* [Extrait choisi]

André Siganos, Jean-Paul Larçon et Rania Souhlal (MI)

Le 20 avril dernier, une table ronde organisée par l’Université des Antilles et de la Guyane avait lieu sur le campus de Schoelcher. Son thème ? Multilinguisme et management culturel.

A l’initiative du CRILLASH (Centre de Recherches Interdisciplinaires en Lettres Langues Arts et Sciences Humaines), l’évènement réunissait André Siganos, recteur de l’académie Martinique, Jean Bernabé, professeur émérite de l’UAG, Jean-Paul Larçon, professeur de stratégie internationale à HEC-Paris, et Karole Gizolme, fondatrice du site Gens de la Caraïbe, et co-auteure du Guide de la Caraïbe culturelle.

Cet extrait de l’intervention d’André Siganos pourrait synthétiser le fond de son propos. « La seule solution pour emporter si j’ose dire, le morceau, dans un milieu professionnel, en termes de négociations, peut être en effet de connaître si bien la langue, que vous emportez, dans votre façon de parler, la culture avec elle. Mais cela signifie que vous l’avez apprise, cette langue, dans des conditions particulières, qui n’ont rien à voir avec la façon dont nous apprenons les langues étrangères… ».

Et l’intervenant d’en arriver au cas, particulièrement éloquent, de la langue japonaise. « De jeunes français sont capables aujourd’hui de parler un japonais absolument courant, fluent, sans être allés vivre nécessairement longtemps dans le pays. L’ennui c’est que, n’ayant pas vécu longtemps dans le pays, ils parlent un japonais peut-être fluent, mais néanmoins peut-être moins efficace que quelqu’un qui a vécu très longtemps dans le pays, qui maîtrise moins bien la langue, mais qui en revanche maîtrise très bien les codes culturels. »

* [Détail de la tâche]
D'après l'extrait choisi, sur quel thème portait la table ronde tenue sur le campus de Schoelcher ?

* [Jeu de données]
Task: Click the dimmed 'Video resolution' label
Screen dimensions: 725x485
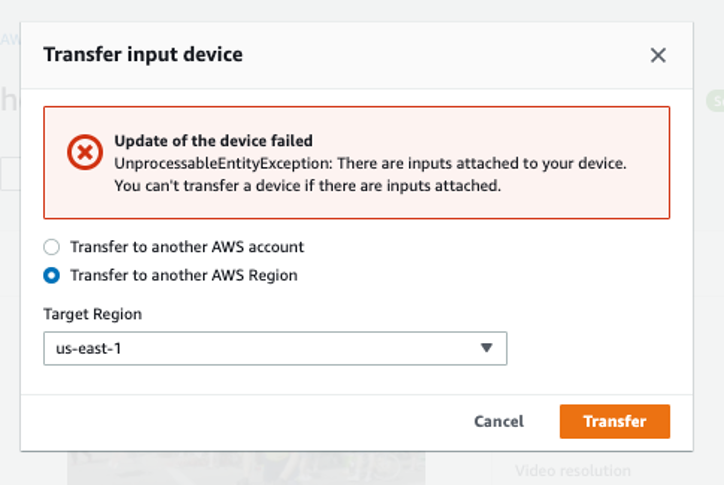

---

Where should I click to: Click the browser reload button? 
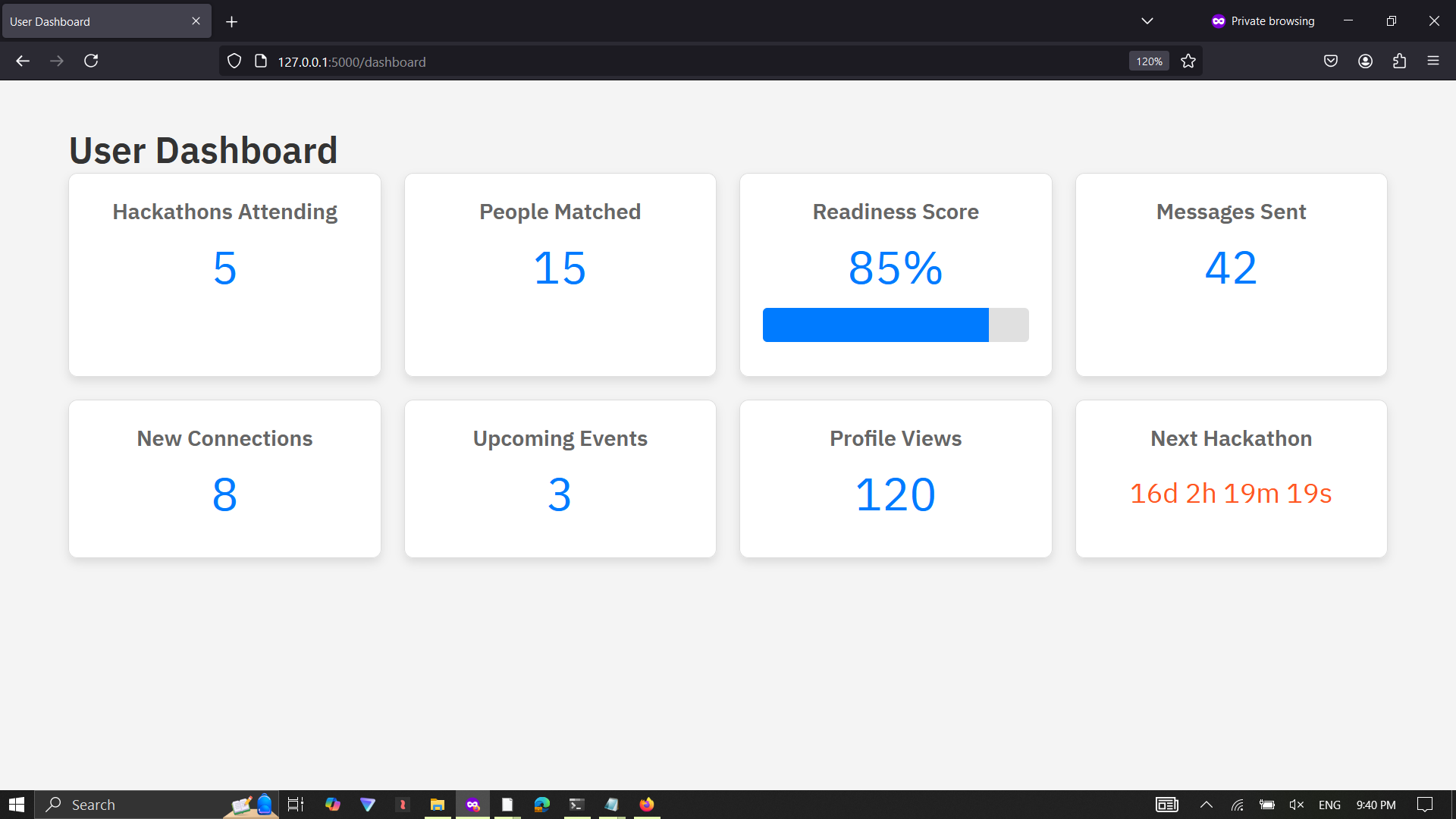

* [Résultat]
Multilinguisme et management culturel.